Zehntausende demonstrieren in Spanien für ein Referendum über die Monarchie. Doch die Madrider Regierung zögert nicht und segnet einen Gesetzentwurf ab, der Kronprinz Felipe den Weg auf den Thron ebnet. In zwei Wochen könnte es soweit sein.

Korrespondenten: Martin Dahms (mda)

Madrid - Es hätte kaum ein treffenderes Bild dafür geben können, dass in der spanischen Monarchie auch nach der Abdankungserklärung von König Juan Carlos alles beim Alten bleibt: Am Dienstagmittag trafen sich der alte und der designierte neue Monarch, der künftige Felipe VI., bei einem militärisch-religiösen Akt im Klosterpalast El Escorial in der Nähe von Madrid. Beide trugen Uniformen des spanischen Heeres, keiner von beiden äußerte sich öffentlich über den anstehenden Stabwechsel im Königshaus.

 

Doch die Reporter hatten Gelegenheit, das erste gemeinsame Foto von König-Vater und König-Sohn zu schießen, nachdem Juan Carlos am Vortag alle Welt mit seinem Thronverzicht überrascht hatte. Schon am Montagnachmittag hatten die großen spanischen Tageszeitungen Sonderausgaben mit der Schlagzeile „Juan Carlos dankt ab“ herausgegeben, am Dienstag legten sie in ihren regulären Ausgaben noch einmal nach. Die konservative, monarchietreue Tageszeitung „ABC“ widmete dem Ereignis 91 Seiten. Fast alle Kommentatoren würdigten die Leistungen des Königs in seiner gut 38-jährigen Amtszeit und respektierten die Entscheidung, zugunsten seines Sohnes Felipe zurückzutreten.

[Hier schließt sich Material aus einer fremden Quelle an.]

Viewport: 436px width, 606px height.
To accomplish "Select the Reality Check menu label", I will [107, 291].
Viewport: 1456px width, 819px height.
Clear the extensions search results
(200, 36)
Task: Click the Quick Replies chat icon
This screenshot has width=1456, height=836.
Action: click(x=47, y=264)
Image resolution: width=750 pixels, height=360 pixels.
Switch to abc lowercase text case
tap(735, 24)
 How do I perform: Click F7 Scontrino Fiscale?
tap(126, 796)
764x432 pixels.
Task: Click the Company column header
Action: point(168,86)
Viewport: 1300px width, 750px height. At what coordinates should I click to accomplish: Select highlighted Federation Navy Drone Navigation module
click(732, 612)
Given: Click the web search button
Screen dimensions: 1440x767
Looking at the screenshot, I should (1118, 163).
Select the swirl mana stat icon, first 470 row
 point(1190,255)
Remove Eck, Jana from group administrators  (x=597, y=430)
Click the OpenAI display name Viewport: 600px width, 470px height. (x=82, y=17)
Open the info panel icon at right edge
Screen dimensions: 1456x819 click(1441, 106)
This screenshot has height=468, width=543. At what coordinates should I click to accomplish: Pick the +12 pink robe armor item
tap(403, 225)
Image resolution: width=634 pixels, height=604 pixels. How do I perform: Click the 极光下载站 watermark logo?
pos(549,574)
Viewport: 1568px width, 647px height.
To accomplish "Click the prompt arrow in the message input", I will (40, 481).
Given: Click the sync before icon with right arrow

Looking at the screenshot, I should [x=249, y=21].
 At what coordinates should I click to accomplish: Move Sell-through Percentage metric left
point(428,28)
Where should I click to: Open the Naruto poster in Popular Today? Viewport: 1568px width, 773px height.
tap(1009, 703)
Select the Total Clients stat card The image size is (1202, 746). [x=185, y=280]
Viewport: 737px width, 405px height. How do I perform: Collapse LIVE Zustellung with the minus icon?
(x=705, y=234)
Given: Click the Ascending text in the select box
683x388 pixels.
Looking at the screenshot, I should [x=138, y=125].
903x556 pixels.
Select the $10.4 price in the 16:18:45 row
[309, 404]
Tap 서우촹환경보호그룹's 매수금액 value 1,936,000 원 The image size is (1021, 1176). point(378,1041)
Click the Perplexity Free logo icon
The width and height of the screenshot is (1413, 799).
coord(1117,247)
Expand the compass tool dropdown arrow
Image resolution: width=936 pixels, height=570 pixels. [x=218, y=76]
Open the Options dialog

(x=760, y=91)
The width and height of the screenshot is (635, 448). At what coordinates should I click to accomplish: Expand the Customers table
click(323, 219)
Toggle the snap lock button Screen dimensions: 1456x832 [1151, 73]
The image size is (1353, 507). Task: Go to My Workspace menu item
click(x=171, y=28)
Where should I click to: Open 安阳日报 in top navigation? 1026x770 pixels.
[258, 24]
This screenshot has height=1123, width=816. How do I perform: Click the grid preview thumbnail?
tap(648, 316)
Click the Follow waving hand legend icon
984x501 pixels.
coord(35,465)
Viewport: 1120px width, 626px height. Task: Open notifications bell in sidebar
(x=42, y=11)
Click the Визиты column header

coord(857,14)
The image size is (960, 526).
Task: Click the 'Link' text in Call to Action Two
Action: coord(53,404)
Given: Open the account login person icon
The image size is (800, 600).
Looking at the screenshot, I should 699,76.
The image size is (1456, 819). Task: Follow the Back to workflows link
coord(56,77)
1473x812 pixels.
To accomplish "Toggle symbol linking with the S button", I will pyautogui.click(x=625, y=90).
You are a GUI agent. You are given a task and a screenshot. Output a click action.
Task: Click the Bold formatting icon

Eine Abkehr von der Monarchie ist trotz Protesten undenkbar

Am Montagabend allerdings gingen in ganz Spanien Zehntausende auf die Straßen, um ein Referendum über den Fortbestand der Monarchie zu fordern. Auf der Madrider Puerta del Sol versammelten sich nach Angaben der Polizei 20 000 Personen und verwandelten den Platz in ein rot-gelb-violettes Fahnenmeer – die Farben der Zweiten Republik (1931–1939). „Juan Carlos hat ja seine Verdienste“, sagte Mónica, eine 43-jährige Madriderin, „aber ich verstehe nicht, warum Felipe jetzt einfach so ohne weiteres sein Nachfolger werden soll. Echte Demokratie sieht anders aus.“

Spaniens konservativer Regierungschef Mariano Rajoy antwortete den Demonstranten am Dienstagvormittag: Wem die derzeitige spanische Verfassung nicht gefalle, der könne ja im Parlament eine Reform vorschlagen, „dazu haben sie alles Recht“. Nach den derzeitigen Mehrheitsverhältnissen ist eine solche Reform, die ein Referendum über Monarchie oder Republik ermöglichen würde, jedoch undenkbar. Die großen Parteien stehen zur parlamentarischen Monarchie – auch wenn es unter den Sozialisten in diesen Tagen ein paar zweifelnde Stimmen gegeben hat.

Auch der Senat muss noch zustimmen

Ministerpräsident Rajoy berichtete auch, dass ihn Juan Carlos schon „vor langer Zeit“ über seine Abdankungsabsichten informiert habe. Es gebe in dieser Angelegenheit „nichts Improvisiertes“. Was nicht ganz wahr ist: Das spanische Parlament hat in den vergangenen 35 Jahren kein Thronfolgegesetz für den Fall einer Abdankung ausgearbeitet, so wie es die Verfassung von 1978 vorschreibt. Das Versäumnis soll nun in Rekordzeit nachgeholt werden. Am Dienstag segnete Rajoys Kabinett einen entsprechenden Gesetzentwurf ab, am kommenden Mittwoch wird das Parlament darüber abstimmen, eine Woche später der Senat. Erst danach wird Felipe den spanischen Thron besteigen können. Noch ist Juan Carlos König der Spanier.